URL: http://lists.rabbitmq.com/pipermail/rabbitmq-discuss/attachments/20090819/24a3bd28/attachment.htm

Search Discussions

  • Matthew Sackman at Aug 19, 2009 at 2:41 pm
    Hi Niko,
    On Wed, Aug 19, 2009 at 03:06:50PM +0100, Niko Felger wrote:
    Are there any best practices how to achieve broker failover?

    We are currently using two clustered nodes with durable queues and
    exchanges. The clients are configured to connect to the first node. In the
    event that this node dies, I would like both existing consumers as well as
    newly started ones to connect to the other node. Are there standard patterns
    or recipies to achieve this?
    There's nothing standard just yet, but we're getting a lot of interest
    in this area and are working on solutions. Just at the moment the
    situation is as follows:

    Due to the way mnesia works, you can't just transfer the files from one
    machine to another and start the broker up. To make this work, both
    machines must have the same hostname as mnesia records this in the
    database. To solve this, you can just use the nodename of
    rabbit at localhost. However, this prevents you doing clustering, which is
    a shame.

    Therefore, if HA and failover is important to you, we'd recommend the
    following:

    1) Put a simple TCP/IP load balancer in front of the nodes of rabbits,
    but do this only for producers. The load balancer needs to be able to
    dynamically cope with nodes going down, reappearing etc.
    2) For consumers you really want them to all try and consume from all
    the nodes at the same time. They also need to be able to silently cope
    with nodes going down and reappearing. Obviously the exact details of
    this vary between application.
    3) Have a SAN with some shared storage which is not partitioned. All the
    rabbit nodes need access to this.
    4) Use Linux-HA or equiv to do monitoring of your rabbit nodes, and
    start up all the brokers with the nodename of rabbit at localhost

    Now, when a node fails, Linux-HA will notice, and should tell a spare
    node to start up, setting the RABBITMQ_MNESIA_DIR to the location on the
    SAN of the files for the failed node. It should all just start up.

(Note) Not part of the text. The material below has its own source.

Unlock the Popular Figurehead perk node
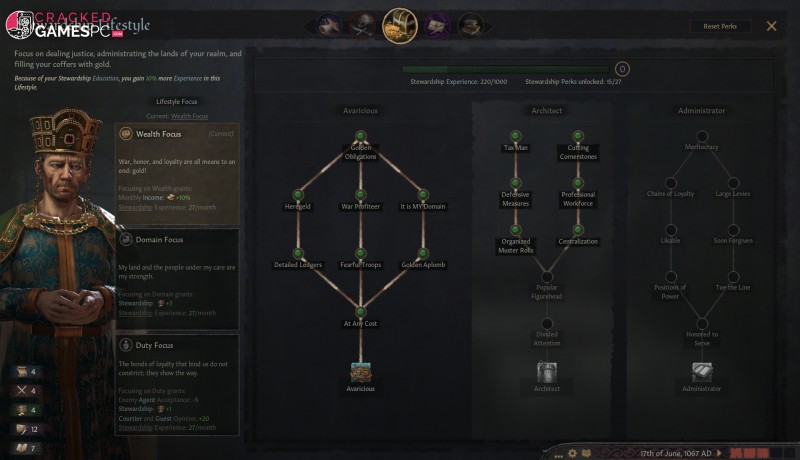 547,277
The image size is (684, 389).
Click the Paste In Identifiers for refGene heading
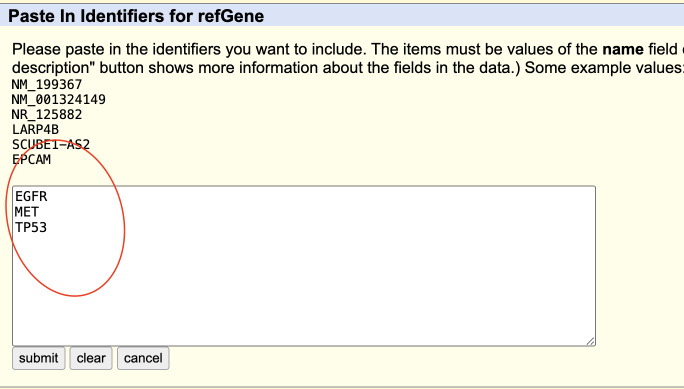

    Obviously, this depends on the reliability and availability of your SAN,
    and the drawbacks of not having clustering available complicate at least
    consumers. However, if HA and failover is more important then this may
    be a tradeoff you're willing to make just at the moment.

    Also, be aware that with this solution, non persistent messages can be
    lost as a node goes down, and even persistent messages which are not
    part of a transaction can also be lost.

    Needless to say, a more comprehensive solution is on our TODO list, but
    may be a little way off just at the moment.

    I hope this helps,

    Matthew
  • Matthew Sackman at Aug 19, 2009 at 2:45 pm
    Niko,
    On Wed, Aug 19, 2009 at 03:41:59PM +0100, Matthew Sackman wrote:
    Therefore, if HA and failover is important to you, we'd recommend the
    following:
    ...

    One further issue with this is that it means really all the nodes need
    to manually be configured the same, in terms of queues, exchanges and
    bindings. As producers don't know which node they're connected to, this
    really demands that:
    a) Every producer can attempt configuration whenever it connects; or
    b) As consumers may need to be connected to every node, they could do
    the configuration, as they're not in front of the load balancer; or
    c) You have some other process that does configuration.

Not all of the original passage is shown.